Definition for SCENE

SCENE, n. [Fr. id.; L. scena; Gr. σκηνη, Heb. שבן, to dwell; Ch. to subside, to settle; Syr. to come or fall on; Ar. سَكَنَ sakana, to be firm, stable, quiet, to set or establish, to quiet or cause to rest. Class Gn, No. 43, 44. The Gr. word signifies a tent, hut or cottage. In L. it is an arbor or stage. The primary sense is to set or throw down.]

  1. A stage; the theater or place where dramatic pieces and other shows are exhibited. It does not appear that the ancients changed the scenes in different parts of the play.

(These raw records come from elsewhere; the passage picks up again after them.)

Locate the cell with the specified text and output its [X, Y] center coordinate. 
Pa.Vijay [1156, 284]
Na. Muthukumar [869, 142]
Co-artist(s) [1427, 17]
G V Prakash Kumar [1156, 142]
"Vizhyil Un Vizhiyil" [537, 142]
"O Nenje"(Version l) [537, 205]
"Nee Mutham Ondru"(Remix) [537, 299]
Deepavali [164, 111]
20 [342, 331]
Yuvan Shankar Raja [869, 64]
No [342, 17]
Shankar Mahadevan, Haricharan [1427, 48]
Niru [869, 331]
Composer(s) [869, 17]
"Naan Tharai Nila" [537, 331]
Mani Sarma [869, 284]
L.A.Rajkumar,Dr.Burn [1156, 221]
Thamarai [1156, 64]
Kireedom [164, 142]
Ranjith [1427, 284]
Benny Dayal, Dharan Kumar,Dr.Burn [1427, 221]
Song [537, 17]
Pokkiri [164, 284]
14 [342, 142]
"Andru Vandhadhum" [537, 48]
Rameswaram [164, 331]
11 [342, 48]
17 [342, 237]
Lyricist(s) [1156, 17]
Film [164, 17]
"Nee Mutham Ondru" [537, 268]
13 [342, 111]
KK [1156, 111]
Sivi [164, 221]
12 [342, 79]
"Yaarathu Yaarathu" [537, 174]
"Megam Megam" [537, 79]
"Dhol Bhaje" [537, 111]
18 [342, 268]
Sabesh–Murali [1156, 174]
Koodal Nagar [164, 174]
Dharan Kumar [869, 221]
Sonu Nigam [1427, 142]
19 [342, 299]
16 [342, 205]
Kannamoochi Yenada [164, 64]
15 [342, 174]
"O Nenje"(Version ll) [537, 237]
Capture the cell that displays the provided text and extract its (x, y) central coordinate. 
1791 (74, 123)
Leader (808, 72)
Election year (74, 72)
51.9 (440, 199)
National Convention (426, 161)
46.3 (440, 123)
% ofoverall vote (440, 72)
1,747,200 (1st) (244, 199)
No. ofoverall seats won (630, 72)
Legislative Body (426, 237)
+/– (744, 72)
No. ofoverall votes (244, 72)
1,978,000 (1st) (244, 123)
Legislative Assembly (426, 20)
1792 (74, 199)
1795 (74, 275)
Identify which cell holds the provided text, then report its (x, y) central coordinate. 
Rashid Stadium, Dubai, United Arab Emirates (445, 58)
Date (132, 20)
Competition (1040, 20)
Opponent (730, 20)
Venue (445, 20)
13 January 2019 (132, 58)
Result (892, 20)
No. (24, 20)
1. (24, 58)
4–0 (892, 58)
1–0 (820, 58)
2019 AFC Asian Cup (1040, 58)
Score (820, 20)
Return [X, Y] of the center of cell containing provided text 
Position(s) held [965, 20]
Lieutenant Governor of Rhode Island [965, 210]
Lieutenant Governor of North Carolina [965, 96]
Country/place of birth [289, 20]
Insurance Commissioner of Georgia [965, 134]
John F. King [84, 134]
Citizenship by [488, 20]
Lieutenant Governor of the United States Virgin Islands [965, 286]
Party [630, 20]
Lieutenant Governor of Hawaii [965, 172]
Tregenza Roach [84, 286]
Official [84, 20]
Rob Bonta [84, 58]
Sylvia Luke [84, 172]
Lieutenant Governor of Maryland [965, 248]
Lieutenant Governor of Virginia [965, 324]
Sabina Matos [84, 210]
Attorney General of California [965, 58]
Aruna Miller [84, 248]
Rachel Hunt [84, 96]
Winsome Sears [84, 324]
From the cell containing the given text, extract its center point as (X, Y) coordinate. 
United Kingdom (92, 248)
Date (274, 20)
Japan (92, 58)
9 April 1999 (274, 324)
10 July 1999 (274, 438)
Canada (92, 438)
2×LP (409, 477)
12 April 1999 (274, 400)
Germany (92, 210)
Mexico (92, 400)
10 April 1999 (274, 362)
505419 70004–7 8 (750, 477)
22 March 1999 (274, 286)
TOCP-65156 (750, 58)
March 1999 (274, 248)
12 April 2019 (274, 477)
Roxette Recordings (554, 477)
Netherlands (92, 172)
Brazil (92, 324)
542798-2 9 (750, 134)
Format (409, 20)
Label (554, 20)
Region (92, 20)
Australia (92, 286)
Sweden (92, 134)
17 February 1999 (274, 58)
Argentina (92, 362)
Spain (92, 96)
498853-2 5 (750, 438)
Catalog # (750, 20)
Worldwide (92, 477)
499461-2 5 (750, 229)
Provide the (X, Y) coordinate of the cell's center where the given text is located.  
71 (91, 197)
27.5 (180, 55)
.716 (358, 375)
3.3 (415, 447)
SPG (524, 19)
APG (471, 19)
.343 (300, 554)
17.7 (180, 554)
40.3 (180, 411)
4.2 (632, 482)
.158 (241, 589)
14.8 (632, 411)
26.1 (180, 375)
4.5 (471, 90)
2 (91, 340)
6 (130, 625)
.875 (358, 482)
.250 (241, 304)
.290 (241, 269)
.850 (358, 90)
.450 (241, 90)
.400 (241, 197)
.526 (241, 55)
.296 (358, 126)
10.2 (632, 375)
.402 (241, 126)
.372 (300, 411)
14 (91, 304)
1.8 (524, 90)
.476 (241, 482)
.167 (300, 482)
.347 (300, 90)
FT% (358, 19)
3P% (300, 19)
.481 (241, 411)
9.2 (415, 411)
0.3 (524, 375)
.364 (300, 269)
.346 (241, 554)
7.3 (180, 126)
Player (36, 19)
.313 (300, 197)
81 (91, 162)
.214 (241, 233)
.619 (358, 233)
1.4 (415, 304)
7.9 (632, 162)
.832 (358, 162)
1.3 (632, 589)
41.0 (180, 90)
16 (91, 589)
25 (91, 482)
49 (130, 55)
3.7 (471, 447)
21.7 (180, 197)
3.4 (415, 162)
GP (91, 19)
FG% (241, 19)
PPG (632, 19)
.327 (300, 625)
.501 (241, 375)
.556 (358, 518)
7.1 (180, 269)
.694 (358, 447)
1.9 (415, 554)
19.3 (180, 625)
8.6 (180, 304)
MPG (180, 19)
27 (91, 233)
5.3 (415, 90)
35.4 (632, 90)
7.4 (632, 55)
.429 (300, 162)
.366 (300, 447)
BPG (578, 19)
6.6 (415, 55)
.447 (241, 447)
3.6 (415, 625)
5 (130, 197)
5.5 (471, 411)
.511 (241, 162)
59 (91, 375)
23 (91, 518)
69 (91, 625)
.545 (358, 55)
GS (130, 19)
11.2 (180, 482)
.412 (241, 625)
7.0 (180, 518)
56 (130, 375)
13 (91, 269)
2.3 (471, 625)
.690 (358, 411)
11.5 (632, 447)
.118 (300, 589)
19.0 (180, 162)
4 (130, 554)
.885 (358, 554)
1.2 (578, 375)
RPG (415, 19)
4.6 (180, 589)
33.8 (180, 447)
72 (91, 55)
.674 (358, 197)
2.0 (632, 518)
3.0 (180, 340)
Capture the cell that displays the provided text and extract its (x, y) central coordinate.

Indeed the original scene for acting was an open plat of ground, shaded or slightly covered. – Encyc.
  2. The whole series of actions and events connected and exhibited; or the whole assemblage of objects displayed at one view. Thus we say, the execution of a malefactor is a melancholy scene. The crucifixion of our Saviour was the most solemn scene ever presented to the view of man. We say also, a scene of sorrow or of rejoicing, a noble scene, a sylvan scene. A charming scene of nature is display'd. – Dryden.
  3. A part of a play; a division of an act. A play is divided into acts, and acts are divided into scenes.
  4. So much of an act of a play as represents what passes between the same persons in the same place. – Dryden.
  5. The place represented by the stage. The scene was laid in the king's palace.
  6. The curtain or hanging of a theater adapted to the play.
  7. The place where any thing is exhibited. The world is a vast scene of strife. – J. M. Mason.
  8. Any remarkable exhibition. The shepherds, while watching their flocks upon the plain of Bethlehem, were suddenly interrupted by one of the most sublime and surprising scenes which have ever been exhibited on earth. – W. D. Sprague.